I personally would be afraid to leave my tiel that long - if anything happens there's no one around to do anything about it (night frights/blood feathers that sort of thing). I would definitely consider asking your friend to keep him if possible. Your tiel might be happier for it too to have some company.


----------



## Abby (Jul 30, 2010)

Yeah, I agree with Belinda, I'd be very nervous about that....I mean, if someone makes sure he has food and water I guess that'd be okay, but still, if something happens, nobody is there. I'd highly suggest just taking him with you or leaving him with a friend's, whichever works best for you.
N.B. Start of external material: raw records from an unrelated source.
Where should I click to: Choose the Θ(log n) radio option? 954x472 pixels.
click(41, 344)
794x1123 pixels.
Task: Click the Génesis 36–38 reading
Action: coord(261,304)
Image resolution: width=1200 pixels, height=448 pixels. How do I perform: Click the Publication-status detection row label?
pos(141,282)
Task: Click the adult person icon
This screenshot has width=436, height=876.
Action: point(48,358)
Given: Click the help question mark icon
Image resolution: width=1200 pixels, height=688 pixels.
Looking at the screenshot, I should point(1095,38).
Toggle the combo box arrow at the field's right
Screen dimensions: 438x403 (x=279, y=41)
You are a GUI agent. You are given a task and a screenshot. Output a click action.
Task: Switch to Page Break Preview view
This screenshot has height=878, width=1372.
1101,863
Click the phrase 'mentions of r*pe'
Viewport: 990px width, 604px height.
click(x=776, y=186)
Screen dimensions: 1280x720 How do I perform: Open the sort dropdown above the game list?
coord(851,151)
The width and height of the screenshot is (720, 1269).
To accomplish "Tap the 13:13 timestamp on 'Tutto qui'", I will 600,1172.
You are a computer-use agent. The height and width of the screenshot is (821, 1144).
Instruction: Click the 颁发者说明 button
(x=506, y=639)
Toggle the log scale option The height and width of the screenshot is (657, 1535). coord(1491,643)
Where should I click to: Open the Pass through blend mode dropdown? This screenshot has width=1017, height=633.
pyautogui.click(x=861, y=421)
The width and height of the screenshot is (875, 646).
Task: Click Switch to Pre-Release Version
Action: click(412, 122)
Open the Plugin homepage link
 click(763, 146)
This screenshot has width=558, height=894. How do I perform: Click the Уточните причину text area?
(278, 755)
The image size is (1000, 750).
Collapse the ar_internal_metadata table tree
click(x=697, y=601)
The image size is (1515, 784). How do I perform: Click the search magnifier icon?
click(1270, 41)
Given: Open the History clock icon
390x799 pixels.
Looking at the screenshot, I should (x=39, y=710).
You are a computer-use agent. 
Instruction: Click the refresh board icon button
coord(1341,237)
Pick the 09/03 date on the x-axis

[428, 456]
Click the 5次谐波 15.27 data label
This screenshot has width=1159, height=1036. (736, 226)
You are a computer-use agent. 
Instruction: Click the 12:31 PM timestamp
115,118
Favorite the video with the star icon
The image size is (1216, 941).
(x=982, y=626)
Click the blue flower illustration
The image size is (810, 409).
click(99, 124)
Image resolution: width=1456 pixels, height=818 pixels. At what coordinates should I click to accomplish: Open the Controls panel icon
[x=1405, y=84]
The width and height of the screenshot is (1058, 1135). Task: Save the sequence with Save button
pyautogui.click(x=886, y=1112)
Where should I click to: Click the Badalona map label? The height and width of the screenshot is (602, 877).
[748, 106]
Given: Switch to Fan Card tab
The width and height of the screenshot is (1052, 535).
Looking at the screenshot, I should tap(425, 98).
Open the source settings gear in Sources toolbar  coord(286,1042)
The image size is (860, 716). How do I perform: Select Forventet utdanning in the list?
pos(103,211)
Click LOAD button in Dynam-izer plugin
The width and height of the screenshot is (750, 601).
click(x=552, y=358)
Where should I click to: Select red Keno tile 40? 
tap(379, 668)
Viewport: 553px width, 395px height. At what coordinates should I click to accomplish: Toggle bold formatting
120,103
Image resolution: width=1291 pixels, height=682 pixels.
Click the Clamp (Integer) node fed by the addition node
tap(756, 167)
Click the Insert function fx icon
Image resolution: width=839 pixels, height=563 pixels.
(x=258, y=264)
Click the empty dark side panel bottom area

Make sure that if you leave him with a friend's, you give your friend detailed directions on how to care for your bird and what to do in an emergency.


----------



## Jess (Jun 20, 2010)

I don't know about other countries but here in the UK it would be illegal under the animal welfare bill. If someone informed the RSPCA they could find the RSPCA got a court order and with the assistance of the police the will get into the property and remove the pet/s and you could find yourself in court.


----------



## Belinda (Oct 9, 2010)

I'm surprised that's illegal, if the friend was coming over daily to change the water and food and check on the welfare of the tiel, I wouldn't consider that mistreatment... perhaps I'm wrong, but I don't think it's that drastic... I still wouldn't risk it but other than the chance of accidental injury or death the bird wouldn't die from mistreatment and it's not an ongoing situation...


----------



## Jess (Jun 20, 2010)

If someone was comming to look after the pet/s in that would be acceptable (although I agree with you it's not worth the risk incase something happens) it's if an animal/bird was left without anyone comming in that's when they would step in. If they had a report of animals/birds left alone they would put tape across the door, go back in 24 hours if tape hadn't been touched that's when they step in with the police.


----------



## Riddick07 (Sep 2, 2010)

The three hour drive shouldn't be that hard on your teil. I took my three to Tennessee with me and that was a 12 hour drive down and than another 12 hour drive back none stop the second time. My two babies were handraised by me and so have been in the car since they were 4 weeks old and they love car rides now. They seem to find watching the scenery flash by fascinating. There mother hadn't been in the car that much but she was fine too. 
I also left the father at home with a friend for the whole trip to Tennesse which was 5 days and he too was fine. As long as your friend stops by and checks on him everday and hangs out with him for a couple hours. My friend take the father home with her instead of leaving him at the empty condo for 5 days. I also gave her the number and the address for my avian vet.


----------



## MissCV (Sep 18, 2010)

Thanks for everyones replies. 

I would never consider leaving him alone without someone checking on him and changing his food/water etc. Hopefully I can make arrangements to bring him with me but otherwise my friend will be stopping by to keep check on him for me.


----------